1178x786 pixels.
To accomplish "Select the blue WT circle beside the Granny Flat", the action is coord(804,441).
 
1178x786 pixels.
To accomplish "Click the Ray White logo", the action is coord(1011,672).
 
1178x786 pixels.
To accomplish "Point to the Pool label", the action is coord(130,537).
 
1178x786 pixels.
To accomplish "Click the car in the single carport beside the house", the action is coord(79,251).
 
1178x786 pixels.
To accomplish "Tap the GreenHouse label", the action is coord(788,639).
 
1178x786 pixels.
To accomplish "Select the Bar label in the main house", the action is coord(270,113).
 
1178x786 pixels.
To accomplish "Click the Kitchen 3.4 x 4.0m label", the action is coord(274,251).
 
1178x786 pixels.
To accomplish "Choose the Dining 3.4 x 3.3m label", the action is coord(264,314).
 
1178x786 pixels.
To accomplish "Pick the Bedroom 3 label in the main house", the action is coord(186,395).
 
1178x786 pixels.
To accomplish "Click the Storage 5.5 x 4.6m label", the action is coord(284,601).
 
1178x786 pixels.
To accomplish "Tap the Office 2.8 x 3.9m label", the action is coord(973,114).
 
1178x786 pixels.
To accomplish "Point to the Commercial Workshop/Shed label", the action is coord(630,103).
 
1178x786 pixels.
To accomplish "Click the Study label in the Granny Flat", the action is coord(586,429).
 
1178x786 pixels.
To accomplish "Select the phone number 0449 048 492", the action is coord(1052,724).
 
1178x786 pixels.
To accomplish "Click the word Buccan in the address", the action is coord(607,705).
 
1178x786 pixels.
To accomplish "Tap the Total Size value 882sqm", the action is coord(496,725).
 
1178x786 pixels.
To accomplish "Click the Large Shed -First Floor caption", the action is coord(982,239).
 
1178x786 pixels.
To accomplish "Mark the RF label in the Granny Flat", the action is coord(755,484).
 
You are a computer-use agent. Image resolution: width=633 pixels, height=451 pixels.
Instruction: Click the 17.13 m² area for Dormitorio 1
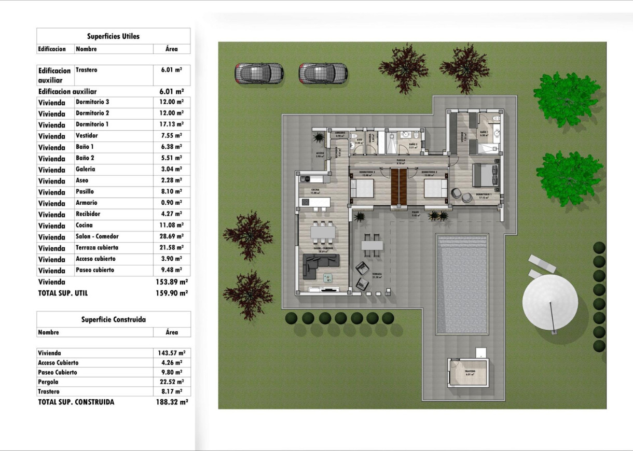(x=171, y=124)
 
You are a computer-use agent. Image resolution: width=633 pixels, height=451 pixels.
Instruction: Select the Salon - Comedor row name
(x=97, y=236)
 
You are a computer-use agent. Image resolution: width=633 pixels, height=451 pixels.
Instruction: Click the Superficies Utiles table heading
(x=113, y=36)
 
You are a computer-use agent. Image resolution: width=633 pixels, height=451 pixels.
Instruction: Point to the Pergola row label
(x=48, y=382)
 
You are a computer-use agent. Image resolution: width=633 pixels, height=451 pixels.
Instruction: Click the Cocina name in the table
(x=84, y=226)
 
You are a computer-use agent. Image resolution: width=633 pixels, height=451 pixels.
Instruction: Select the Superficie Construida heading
(x=113, y=320)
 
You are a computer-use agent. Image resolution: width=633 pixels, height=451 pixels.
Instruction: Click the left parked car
(x=259, y=73)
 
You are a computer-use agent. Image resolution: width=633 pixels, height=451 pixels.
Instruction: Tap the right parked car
(x=323, y=73)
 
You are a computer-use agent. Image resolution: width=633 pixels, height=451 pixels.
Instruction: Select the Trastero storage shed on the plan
(x=469, y=373)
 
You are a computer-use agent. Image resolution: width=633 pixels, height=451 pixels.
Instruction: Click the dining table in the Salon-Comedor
(x=322, y=233)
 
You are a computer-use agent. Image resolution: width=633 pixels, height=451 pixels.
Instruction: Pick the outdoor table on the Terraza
(x=372, y=245)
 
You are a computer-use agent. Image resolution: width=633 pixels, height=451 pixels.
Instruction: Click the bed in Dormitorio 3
(x=362, y=188)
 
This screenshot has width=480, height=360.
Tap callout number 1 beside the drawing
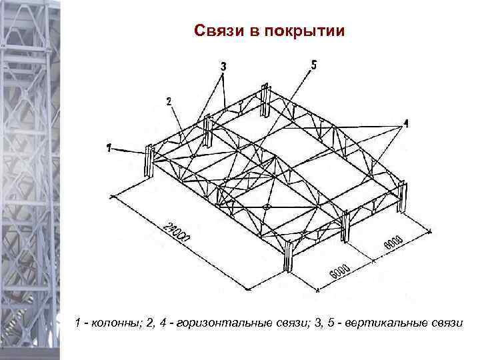click(109, 148)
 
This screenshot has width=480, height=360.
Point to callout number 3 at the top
click(223, 66)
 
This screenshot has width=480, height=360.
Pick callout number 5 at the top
click(314, 64)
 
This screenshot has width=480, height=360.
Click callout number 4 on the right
click(406, 123)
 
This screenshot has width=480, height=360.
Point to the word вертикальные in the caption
click(390, 323)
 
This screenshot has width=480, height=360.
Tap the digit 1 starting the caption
click(79, 323)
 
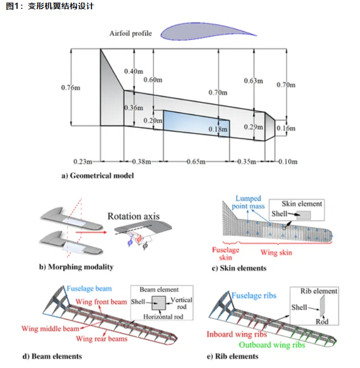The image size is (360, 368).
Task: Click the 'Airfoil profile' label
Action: click(x=131, y=34)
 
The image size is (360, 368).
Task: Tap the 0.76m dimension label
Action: click(x=71, y=87)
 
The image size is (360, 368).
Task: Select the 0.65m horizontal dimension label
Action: click(x=195, y=162)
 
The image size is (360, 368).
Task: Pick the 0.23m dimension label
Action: click(x=83, y=162)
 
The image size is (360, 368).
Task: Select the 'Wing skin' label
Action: click(x=276, y=253)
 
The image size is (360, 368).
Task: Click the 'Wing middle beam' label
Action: click(x=50, y=328)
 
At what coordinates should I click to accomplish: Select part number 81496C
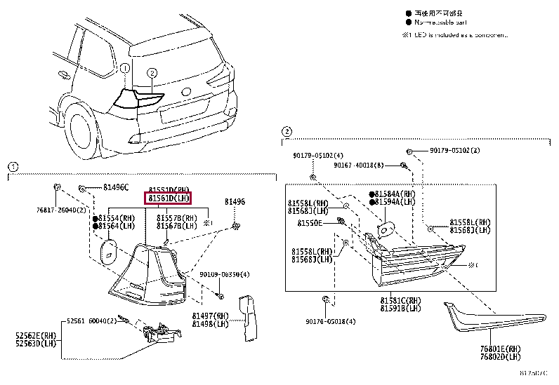pyautogui.click(x=116, y=188)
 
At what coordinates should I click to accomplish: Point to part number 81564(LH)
pyautogui.click(x=117, y=226)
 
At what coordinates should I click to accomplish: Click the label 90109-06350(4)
pyautogui.click(x=225, y=274)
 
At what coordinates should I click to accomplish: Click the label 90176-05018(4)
pyautogui.click(x=331, y=321)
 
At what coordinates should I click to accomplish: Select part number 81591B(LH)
pyautogui.click(x=401, y=309)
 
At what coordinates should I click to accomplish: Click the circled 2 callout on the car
pyautogui.click(x=152, y=73)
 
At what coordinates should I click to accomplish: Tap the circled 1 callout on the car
pyautogui.click(x=124, y=69)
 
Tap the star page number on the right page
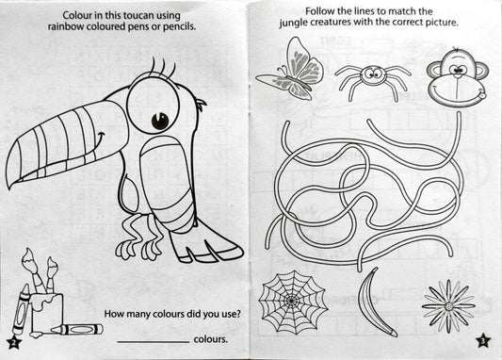(x=482, y=340)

● STATED PROBLEM: Pull out every line of the records above that contains the word "Salon".

● SOLUTION BELOW:
Instruction: Select the Salon - Comedor row name
Instruction: Click the dining table in the Salon-Comedor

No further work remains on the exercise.